Incremental refresh in #PowerBI with data from BigQuery

Back in February 2020 the Incremental refresh in Power BI became GA (link) and supported in Power BI Pro as well.

I have not had a chance to use this a lot yet but in a recent project for a client we were working with a large dataset 500+ mill. rows of historical search data stored in Big Query (yes Google BigQuery 🙂 ).

One of the prerequisites for Incremental Refresh to work is that your Power Query can be query folded – ie. sent back to the source system as a native query from Power Query so all can be folded into a query understood by the source.

You will find the documentation here.

But let me take you through the steps if you want to do this with a query against Google BigQuery.

The data

I am using the flight dataset that you are guided through creating when you create a new project in BigQuery.

It contains 7,95 gb of data and 70.588.485 rows with 10 years of flight data from jan 2002 until dec 2012. (To work with incremental refresh I will add 8 years to all dates)

Setting up incremental refresh for this dataset

Open a new pbix file and select Get data in the ribbon – filter the connectors by big to find the Google BigQuery connector.

You will then be prompted to signin to BigQuery and then presented by the projects you have access to.

When you select the tables or views you want to import – hit “Transform data”

As the BigQuery connector also supports direct query you will be prompted whether you want to use import or direct Query mode – in this case we want to import the data – so I select Import.

This will open the Power Query editor and display all the columns and the data for the first 1000 records

Native Query greyed out – Why ?

If you have worked with query folding before you properly know that you can view the native query constructed via the shortcut menu “View Native Query”

But when we use the BigQuery connector it is greyed out – but let’s check whether it does fold or not.

You can see the query constructed in Query History pane in Google Console for BigQuery

And the query folds nicely – at least until we do Power Query transformations.

Let’s setup DateRanges for incremental refresh

In order to do a incremental refresh we need to create two parameters in our PBIX – called RangeStart and RangeEnd

Remember the parameters must be Date/Time Type.

In our flights query – we then add a filter to the date column.

But we can’t really select the parameters

This is because the date column is the datatype – Date and not Date/Time.

So, let us change the date columns datatype to Date/Time

The rows in the table should be filtered like this

REMEMBER that only one of the filters must have the “equal to” – otherwise you risk two partitions include the same period.

The Native query is still grey.

But when we check the query history in BigQuery we can see that it is nicely folded back to the engine

Let us build the simple datamodel and setup the incremental refresh

Clicking the Close & Apply in the editor we start the import of the filtered information

After importing the data, I create a simple measure that calculates the number of records in the flights table.

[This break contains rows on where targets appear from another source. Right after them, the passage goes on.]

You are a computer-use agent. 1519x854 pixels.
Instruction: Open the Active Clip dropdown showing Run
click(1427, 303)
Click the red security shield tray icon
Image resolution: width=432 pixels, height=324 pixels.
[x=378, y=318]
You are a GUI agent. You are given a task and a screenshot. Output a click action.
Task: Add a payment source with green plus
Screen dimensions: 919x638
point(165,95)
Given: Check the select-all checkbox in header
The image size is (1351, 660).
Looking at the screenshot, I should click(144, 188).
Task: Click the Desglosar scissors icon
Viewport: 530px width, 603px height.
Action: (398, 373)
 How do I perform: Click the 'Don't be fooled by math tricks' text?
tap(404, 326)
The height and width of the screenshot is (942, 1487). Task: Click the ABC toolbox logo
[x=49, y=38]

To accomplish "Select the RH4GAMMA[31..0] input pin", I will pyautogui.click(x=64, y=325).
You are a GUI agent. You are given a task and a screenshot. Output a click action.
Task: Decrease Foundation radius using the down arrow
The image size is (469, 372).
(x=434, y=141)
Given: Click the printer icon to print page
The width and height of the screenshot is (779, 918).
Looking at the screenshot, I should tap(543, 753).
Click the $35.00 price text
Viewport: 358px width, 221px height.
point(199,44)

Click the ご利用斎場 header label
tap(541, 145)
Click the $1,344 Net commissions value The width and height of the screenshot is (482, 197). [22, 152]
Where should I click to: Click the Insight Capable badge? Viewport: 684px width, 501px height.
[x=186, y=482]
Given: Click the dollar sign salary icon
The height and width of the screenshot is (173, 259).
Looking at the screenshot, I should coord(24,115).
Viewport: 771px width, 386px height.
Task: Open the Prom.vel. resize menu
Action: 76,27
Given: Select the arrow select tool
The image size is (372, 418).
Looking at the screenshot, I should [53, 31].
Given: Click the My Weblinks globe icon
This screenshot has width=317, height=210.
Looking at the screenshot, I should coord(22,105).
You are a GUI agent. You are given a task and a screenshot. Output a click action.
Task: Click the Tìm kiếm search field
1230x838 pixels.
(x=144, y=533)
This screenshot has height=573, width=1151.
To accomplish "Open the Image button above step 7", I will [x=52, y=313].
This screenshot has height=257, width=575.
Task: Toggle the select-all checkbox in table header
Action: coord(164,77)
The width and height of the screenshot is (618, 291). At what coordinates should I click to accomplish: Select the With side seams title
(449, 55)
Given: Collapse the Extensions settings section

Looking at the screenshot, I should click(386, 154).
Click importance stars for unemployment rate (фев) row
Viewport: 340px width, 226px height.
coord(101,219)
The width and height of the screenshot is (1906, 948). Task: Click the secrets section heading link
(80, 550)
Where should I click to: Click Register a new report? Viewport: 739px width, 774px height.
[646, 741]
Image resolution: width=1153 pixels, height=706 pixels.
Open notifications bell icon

And we can start visualizing the data even more using the other fields in the dataset

If we publish the dataset now – the only data we will ever get in model is for January 2003 (2011) – but we want more data so we have to setup incremental refresh so when the data is refreshed in the service it will contain all the data for the period we want in the model.

!!!! – As the refresh uses the date/time value of the current date I have modified the data by adding 8 years to all the records so it (And even that is folded back)

I then select Incremental refresh for the flights table by selecting Incremental refresh in the shortcut menu.

This opens the following dialog.

Don’t worry about the warning in the top – this is due to “native query” being greyed out as the connector apparently doesn’t return the information to Power Query – but as you have seen previously we do know that the query is folded.

I set the model to contain

8 years of date in the column “date” and the model should only refresh the latest rows within the last month.

When you click Apply All you cannot really see nothing happened – but if you open the dialog again you will see it contains the settings you have set.

Publishing the model to the service

When the model is published it

The dataset will before refresh the first time will only contain the data, we have imported in the pbix

We need to set the credentials in the data

And set a time of day where you want to refresh the dataset.

We can activate the first refresh by clicking the refresh button next to the dataset name

Or you can republish the pbix file to the service – this will also activate a refresh. This refresh didn’t happen with the first publish as you need to specify the credentials to BigQuery.

Successful refresh

After the refresh has finished, we can see the total number of rows has increased to 56.007.003.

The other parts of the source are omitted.